Re: [RFC][PATCH 0/5] arch: atomic rework
From: Paul E. McKenney
Date: Mon Feb 24 2014 - 00:00:54 EST
On Sun, Feb 23, 2014 at 05:35:28PM -0800, Linus Torvalds wrote:
> On Sun, Feb 23, 2014 at 5:16 PM, Paul E. McKenney
> <paulmck@xxxxxxxxxxxxxxxxxx> wrote:
> >>
> >> (a) we've said 'q' is restricted, so there is no aliasing between q
> >> and the pointers b/c. So the compiler is free to move those accesses
> >> around the "q = p->next" access.
> >
> > Ah, if I understand you, very good!
> >
> > My example intentionally left "q" -not- restricted.
>
> No, I 100% agree with that. "q" is *not* restricted. But "p" is, since
> it came from that consuming load.
>
> But "q = p->next" is ordered by how something can alias "p->next", not by 'q'!
>
> There is no need to restrict anything but 'p' for all of this to work.
I cannot say I understand this last sentence right new from the viewpoint
of the standard, but suspending disbelief for the moment...
(And yes, given current compilers and CPUs, I agree that this should
all work in practice. My concern is the legality, not the reality.)
> Btw, it's also worth pointing out that I do *not* in any way expect
> people to actually write the "restrict" keyword anywhere. So no need
> to change source code.
Understood -- in this variant, you are taking the marking from the
fact that there was an assignment from a memory_order_consume load
rather than from a keyword on the assigned-to variable's declaration.

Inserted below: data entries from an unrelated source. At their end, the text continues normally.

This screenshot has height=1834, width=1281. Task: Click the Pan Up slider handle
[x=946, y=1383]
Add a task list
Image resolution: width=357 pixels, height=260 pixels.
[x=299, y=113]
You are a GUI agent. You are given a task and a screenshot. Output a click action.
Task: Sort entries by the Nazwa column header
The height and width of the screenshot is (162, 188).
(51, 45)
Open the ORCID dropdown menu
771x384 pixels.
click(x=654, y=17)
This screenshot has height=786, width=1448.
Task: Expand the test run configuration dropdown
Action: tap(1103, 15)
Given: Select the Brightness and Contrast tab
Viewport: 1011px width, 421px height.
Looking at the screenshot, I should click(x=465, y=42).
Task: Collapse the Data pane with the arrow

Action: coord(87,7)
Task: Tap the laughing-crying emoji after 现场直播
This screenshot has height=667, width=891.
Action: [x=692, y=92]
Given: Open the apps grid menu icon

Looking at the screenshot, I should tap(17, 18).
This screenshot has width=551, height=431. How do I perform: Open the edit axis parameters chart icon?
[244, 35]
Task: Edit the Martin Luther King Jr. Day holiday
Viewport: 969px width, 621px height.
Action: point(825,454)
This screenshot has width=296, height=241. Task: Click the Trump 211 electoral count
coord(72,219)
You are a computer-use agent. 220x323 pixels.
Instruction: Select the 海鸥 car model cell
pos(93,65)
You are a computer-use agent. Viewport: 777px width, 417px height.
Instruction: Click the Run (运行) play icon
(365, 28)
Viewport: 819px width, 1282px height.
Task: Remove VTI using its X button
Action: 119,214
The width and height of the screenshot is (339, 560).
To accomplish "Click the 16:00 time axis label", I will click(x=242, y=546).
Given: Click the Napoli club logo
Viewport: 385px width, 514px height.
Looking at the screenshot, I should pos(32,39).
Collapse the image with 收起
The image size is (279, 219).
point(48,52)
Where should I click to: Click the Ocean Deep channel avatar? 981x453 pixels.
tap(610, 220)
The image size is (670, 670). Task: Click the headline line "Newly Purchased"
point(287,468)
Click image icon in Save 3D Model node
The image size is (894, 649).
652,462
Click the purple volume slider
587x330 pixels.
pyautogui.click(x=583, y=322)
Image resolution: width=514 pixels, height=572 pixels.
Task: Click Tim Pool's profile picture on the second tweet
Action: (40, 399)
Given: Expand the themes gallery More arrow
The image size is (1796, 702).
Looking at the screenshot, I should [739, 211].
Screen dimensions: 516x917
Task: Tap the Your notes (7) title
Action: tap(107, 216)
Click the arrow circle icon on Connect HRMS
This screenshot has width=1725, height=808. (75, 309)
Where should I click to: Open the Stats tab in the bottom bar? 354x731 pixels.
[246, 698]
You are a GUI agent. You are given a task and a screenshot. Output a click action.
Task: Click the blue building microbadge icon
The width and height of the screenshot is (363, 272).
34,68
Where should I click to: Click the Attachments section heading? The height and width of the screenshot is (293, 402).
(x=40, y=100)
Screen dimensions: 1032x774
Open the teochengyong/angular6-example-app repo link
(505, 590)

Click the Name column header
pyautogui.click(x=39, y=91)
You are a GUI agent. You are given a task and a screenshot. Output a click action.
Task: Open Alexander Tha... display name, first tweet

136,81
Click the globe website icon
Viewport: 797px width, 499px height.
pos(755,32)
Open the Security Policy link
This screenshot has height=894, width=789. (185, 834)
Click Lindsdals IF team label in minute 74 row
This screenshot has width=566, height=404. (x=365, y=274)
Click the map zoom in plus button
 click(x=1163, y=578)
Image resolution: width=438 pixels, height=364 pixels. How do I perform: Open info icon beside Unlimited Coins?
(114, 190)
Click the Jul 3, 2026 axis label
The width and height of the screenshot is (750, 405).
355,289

> What you have is a situation where the pointer coming out of the
> memory_order_consume is restricted. But if you assign it to a
> non-restricted pointer, that's *fine*. That's perfectly normal C
> behavior. The "restrict" concept is not something that the programmer
> needs to worry about or ever even notice, it's basically just a
> promise to the compiler that "if somebody has another pointer lying
> around, accesses though that other pointer do not require ordering".
>
> So it sounds like you believe that the programmer would mark things
> "restrict", and I did not mean that at all.
Indeed I did believe that.
I must confess that I was looking for an easy way to express in
standardese -exactly- where the ordering guarantee did and did
not propagate.
The thing is that the vast majority of the Linux-kernel RCU code is more
than happy with the guarantee only applying to fetches via the pointer
returned from the memory_order_consume load. There are relatively few
places where groups of structures are made visible to RCU readers via
a single rcu_assign_pointer(). I guess I need to actually count them.